Anne Ölümlerine Yeniden Bakmak: Nitel Araştırmanın Söyledikleri
- Hacettepe Üniversitesi Nüfus Etütleri Enstitüsü
- Üreme/Kadın Sağlığı
ÖNSÖZ
Bir ülkedeki anne ölümlerinin seviyesi, sadece ülkedeki sağlık hizmetlerinin kalitesini değil, ülkenin gelişmişlik
seviyesinin de bir göstergesi olarak kabul edilmektedir. Bu nedenle, anne ölümlerinin minimum seviyeye
düşürülmesi, 1980’li yıllardan itibaren küresel ölçekte gerçekleştirilmiş olan uluslararası konferans, program ve
inisiyatiflerde önemli bir yer tutmaktadır. 1994 yılında Kahire’de düzenlenen Nüfus ve Kalkınma Konferansı’nda
ortaya konulan ve daha sonra Pekin Konferansı’nda ve Binyıl Kalkınma Hedefleri’nde teyit edilen küresel ölçekte
anne ölüm oranının yüzde 75 azaltılması hedefinin, Birleşmiş Milletler öncülüğünde 2015 yılında kabul edilen
Sürdürülebilir Kalkınma Amaçları altında “2030 yılına kadar, küresel anne ölüm oranını yüz bin canlı doğumda
70’in altına düşürmek” göstergesi ile daha da somutlaştırıldığı görülmektedir. Kahire Konferansı’ndan 25 yıl
sonra toplanan Nairobi Zirvesi’nde ise, 2030’a kadar ulaşılması gereken üç sıfır hedefine vurgu yapılmaktadır. Bu
hedeflerden birisi de sıfır önlenebilir anne ölümüdür.
Türkiye, bugüne kadar küresel ölçekte gerçekleştirilen tüm konferans, program ve inisiyatiflerin içinde yer alarak
anne ölümlerini azaltmak konusunda önemli bir çaba içinde olmuştur.
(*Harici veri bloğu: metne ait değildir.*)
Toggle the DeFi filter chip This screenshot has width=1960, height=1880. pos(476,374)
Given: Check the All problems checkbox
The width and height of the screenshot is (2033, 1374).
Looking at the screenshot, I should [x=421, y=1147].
Bu anlamdaki en somut veri toplama
girişimi, Enstitümüz tarafından, Sağlık Bakanlığı ile işbirliği içinde, 2005 yılında Ulusal Anne Ölümleri Çalışması
olmuştur. Anne ölüm oranında ve yaşam boyu riskte gözlenen önemli azalmalar, Türkiye’nin küresel ölçekte
belirlenen hedefleri önemli ölçüde yakaladığını göstermektedir. Bu bağlamda, anne ölümlerine ilişkin veri
üreten ve bu alanda hizmet sunan kamu kurumlarının temsilcileri, akademik çalışmaları olan akademisyenler ve
üniversitelerin araştırma merkezlerinin temsilcileri ve meslek örgütleri ve sivil toplum kuruluşlarının temsilcileri
ile yapılan derinlemesine görüşmeleri odağına alan bu çalışmanın temel amacı, Türkiye’nin anne ölümleri
alanındaki sorun alanlarını hangi politika, strateji ve mekanizmalarla çözüme kavuşturabileceğine ilişkin
derinlemesine bilgi üretmektir.
Birleşmiş Milletler Nüfus Fonu Türkiye Ofisi’nin finansal desteği ile gerçekleştirilen bu çalışma için Birleşmiş
Milletler Nüfus Fonu Türkiye Ofisi’nin değerli uzmanlarına, Birleşmiş Milletler Nüfus Fonu’nun Türkiye temsilcisi
Hassan Mohtashami nezdinde içtenlikle teşekkür ediyorum. Bu çalışmanın koordinatörlüğünü üstlenen Doç. Dr.
İlknur Yüksel-Kaptanoğlu’na; çalışmanın yöntem bölümünü yazan Ar. Gör. Dr. Faruk Keskin’e, literatür bölümünü
yazan Ar. Gör. Zehra Yayla’ya ve görüşmeleri gerçekleştiren ve raporun yazımına katkıda bulunan araştırma
görevlileri E. Mümine Barkçin, Yaser Koyuncu ve Kardelen Güneş’e çok teşekkür ediyorum. Çalışmanın
sonuçlarının, Türkiye’deki anne ölüm oranlarının ve özellikle önlenebilir anne ölümlerinin daha da azaltılması için
gerekli olan stratejilerin ve öncelik alanlarının belirlenmesine katkısı olacağına inanıyorum.